Processes | Annotation Analysis | Significance Variables

Significance Variables
Specify variables from the Input SAS Data Set that contain continuous significance measures or numeric binary indicators created from continuous significance measures.
Common continuous measures to use are t-statistics , -log 10 ( p -values), or p-values . The significance variables specified here should all be of the same kind (for example. all t -statistics or all -log 10 ( p -values)). Basic characteristics or uses of each are as follows:
T -statistics are recommended for simultaneously testing both up- and down-regulation.
P -value-based measures only screen for absolute significance.
-Log 10 ( p -values) are preferred to p -values for Cochran-Armitage and PAGE tests because they have more compatible sampling distributions .

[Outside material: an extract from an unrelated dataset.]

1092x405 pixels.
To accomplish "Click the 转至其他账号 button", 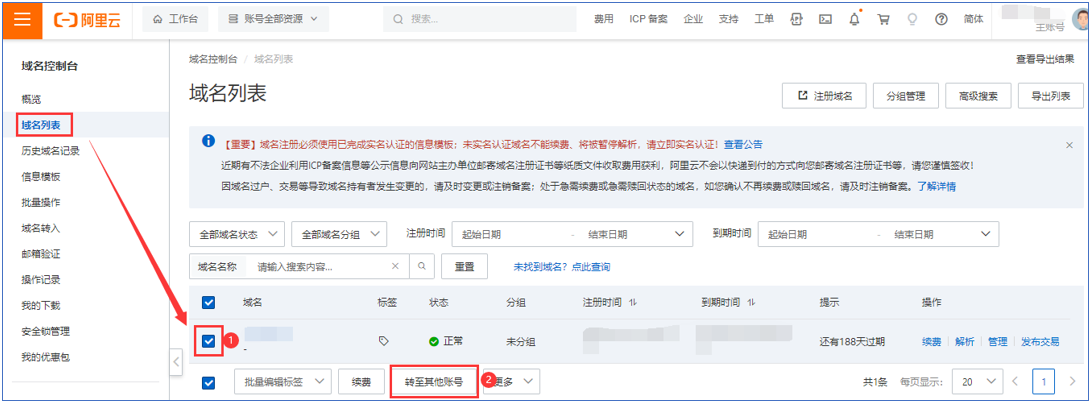I will [x=433, y=382].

If binary indicators are specified here, you must specify a value in the Significance Variable Cutoff for Fisher Exact Tests field on the Analysis tab. For example, if you specify one or more binary indicators in which 0 represents non-significance and 1 represents significance, you must specify a value greater than 0 and less than 1 as your Significance Variable Cutoff for Fisher Exact Tests .
To Specify Significance Variables:
The Available Variables field is populated with variables from the specified data set.
Highlight a single variable, or hold down Ctrl while left-clicking on multiple variables, from the Available Variables field.